What are the costs to run full nodes for different users?
The cost to run a full node will vary dramatically across an end-user. For many, users can run a full node on AWS for anywhere from $50-$100 a month, or even a local instance (~300 GB of SSD) for as low as ~$30/month. Meanwhile, for the select few users that require running an archive node, standard archive with 2-3TB can be ~$270 -370 a month.
You could probably get away with downgrading that to a medium instance once the initial sync is complete. That would bring it down to $60-70 per month total. An archival node needs 2-3tb, which would be around $270-370 per month.
— Lane Rettig (@lrettig) January 2, 2019
Elsewhere, on the extreme end of performance requirements, users that require maximum efficient nodes in order to speed up the retrieval of traces, balancediff, and storage diff data across entire Ethereum blockchain (real-time deep historical analysis and audit functions), will require a multitude of full-sync archive nodes dedicated to different sections of blocks across the entire Ethereum blockchain, which inevitably push costs to the extreme. An example of this is in a monthly snapshot of TokenAnalyst’s AWS bills for the month of December, where they scaled up to 95 full-sync archive Parity nodes, and at one point spending approx ~$3,400 per day.
The caveat is that the costs above reflect not only the nodes, but also a few tertiary machines that helped facilitate the data pipeline and accelerate the process of raw onchain data. Additionally, this intensive setup is a case study of the highest possible requirements for data retrieval – getting every possible granular data point from the entire blockchain – including the state at every historical block/point in time, in a matter of two weeks. Furthermore, a significant proportion of these resources was expended to extract the information from blocks 2.3M – 2.8M, where Ethereum experienced a DDOS attack which essentially bloated the blockchain and stuffed transactions in that timespan with thousands of traces.
The costs of trust
While running a full node does allow the user to independently verify the validity of the network, it still requires you to trust the client implementation (Geth or Parity in most cases) to some extent. What does trust really mean here? Trusting the work of an independent set of developers actively working on these clients – whose code is not infallible – as demonstrated at times in prior client bugs.
One argument can be made that true trustworthiness and accountability requires the need to export the full data in a decipherable, non-hashed format and verify for yourself that the “numbers add up” – especially after chain re-orgs, forks, and network upgrades – and not leave the brunt of the validation to the respective node client, to an Infura, or to an Etherscan.
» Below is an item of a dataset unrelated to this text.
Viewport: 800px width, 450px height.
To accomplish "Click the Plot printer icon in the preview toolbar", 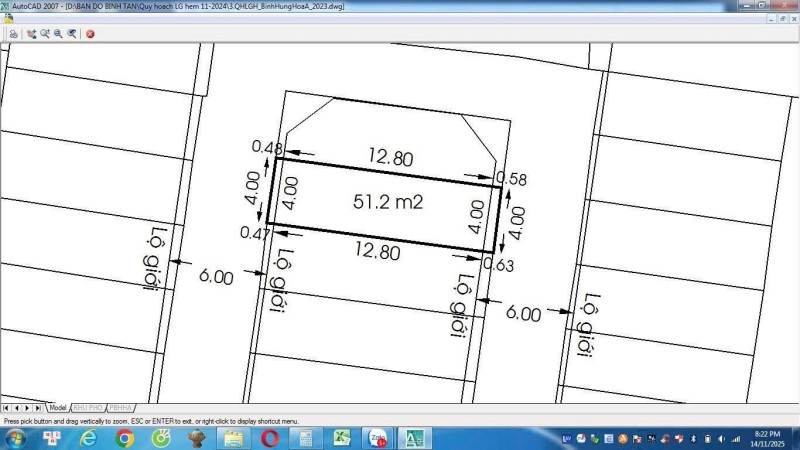I will (x=13, y=33).
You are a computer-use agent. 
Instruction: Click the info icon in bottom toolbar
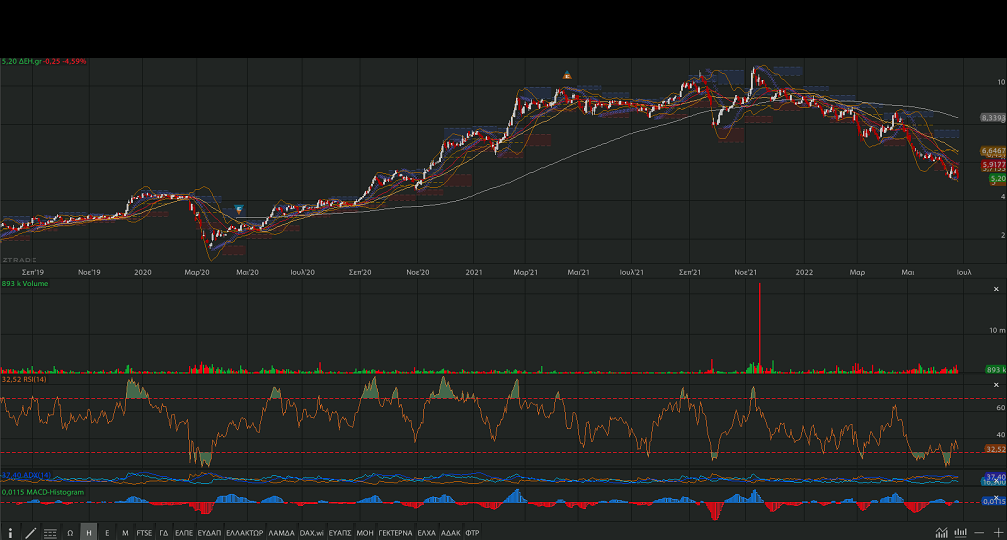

This, however, requires significant compute and hardware resources, and is becoming increasingly more challenging for an average user with a consumer laptop. Considering the rapid decline in active Ethereum nodes (down ~66% since the start of 2018), the costs of minimizing trust may be getting too high for the average active network participant.
Sources: Ethernodes.org, Coin.dance, Webarchive, The Block
Alternatively, if the end goal of the user is to minimize trust to its purest point, one could strive to connect to more diverse node client peers, diversifying nodes across geography, client implementations, and node providers. This combination of utilizing both diverse full nodes and pulling and verifying data from archive nodes allows trust to be dispersed across different vectors, albeit at a much higher cost. Recognizing these tradeoffs allows users to better understand and evaluate the higher costs of stronger trust-minimized verification, if so desired.
For many dapps, miners, and infrastructure providers, one full node at ~130 GB is fine enough for now.